Work request: For the material below, reproduce exactly each line from the one that has "Click the Joint Top button" through the one that has "Expand array item 10", and no others; pictures stay out.

Input data:
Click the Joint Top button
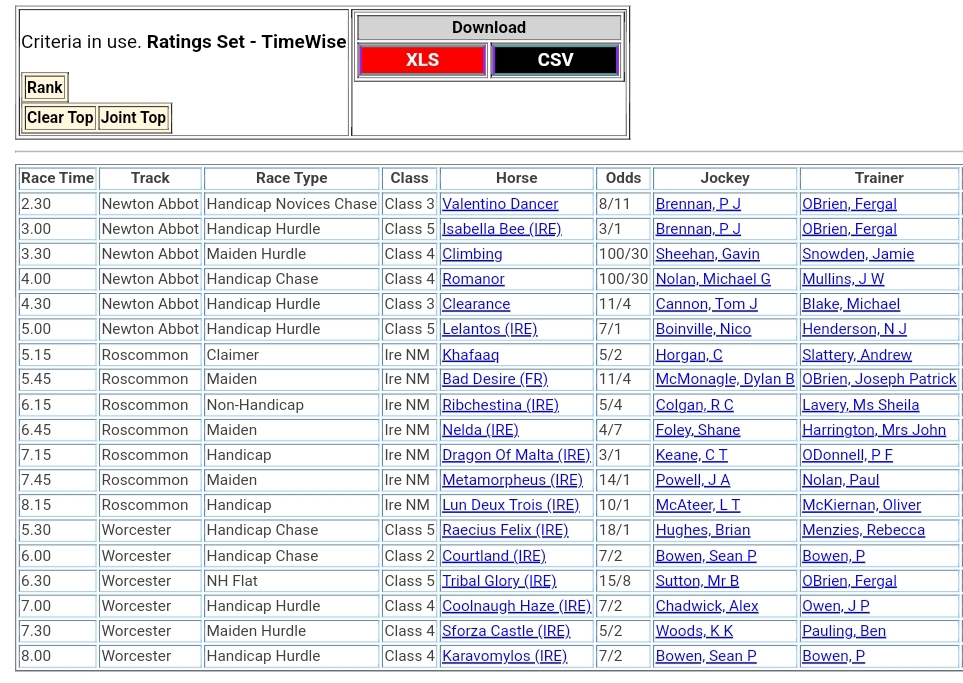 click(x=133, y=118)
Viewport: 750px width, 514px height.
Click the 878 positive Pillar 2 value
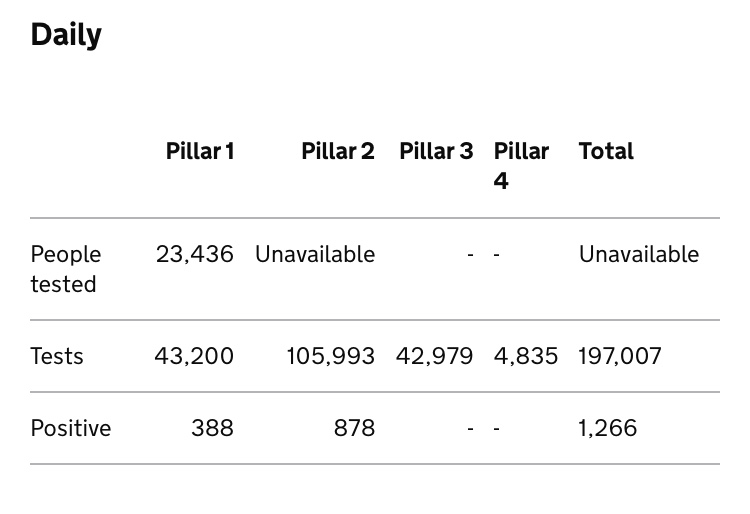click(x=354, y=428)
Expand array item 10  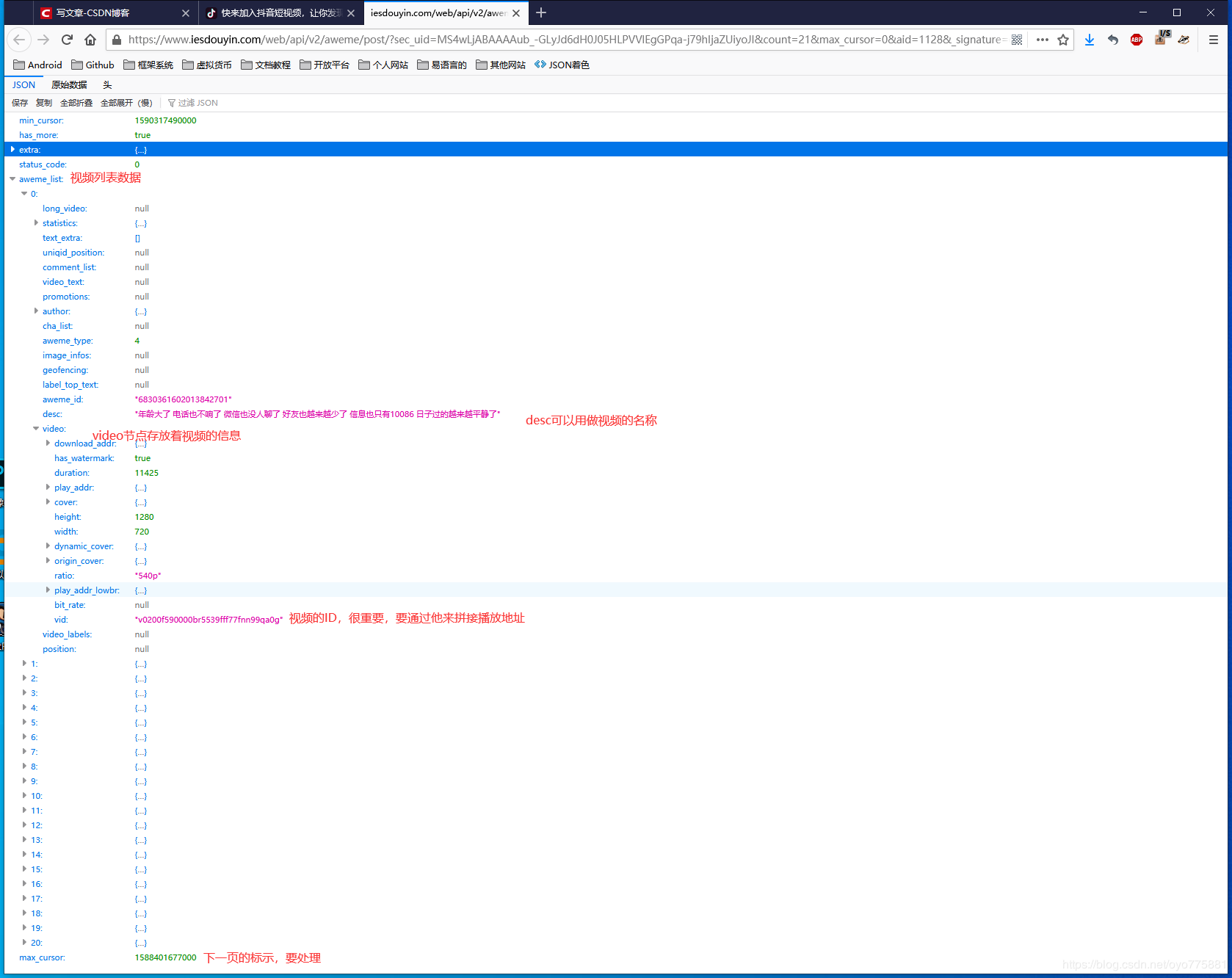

---

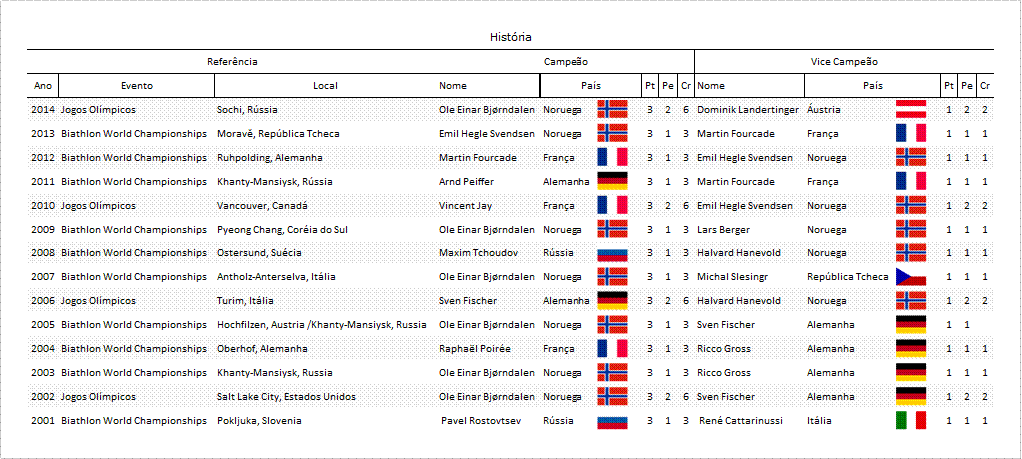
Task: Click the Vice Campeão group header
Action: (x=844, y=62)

---

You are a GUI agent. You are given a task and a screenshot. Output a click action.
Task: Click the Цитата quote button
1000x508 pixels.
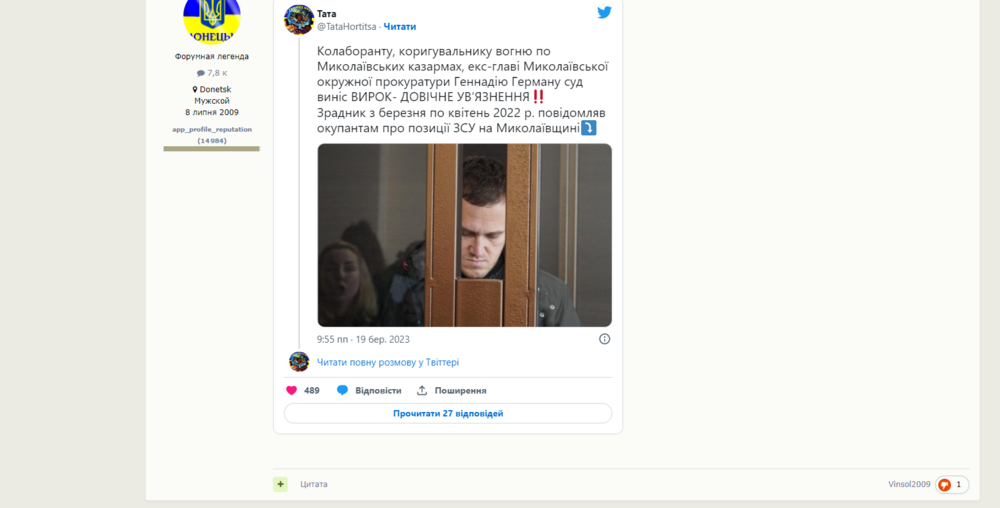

Task result:
Click the Joint Top button
 click(x=133, y=118)
Viewport: 750px width, 514px height.
Click the 878 positive Pillar 2 value
click(x=354, y=428)
Expand array item 10  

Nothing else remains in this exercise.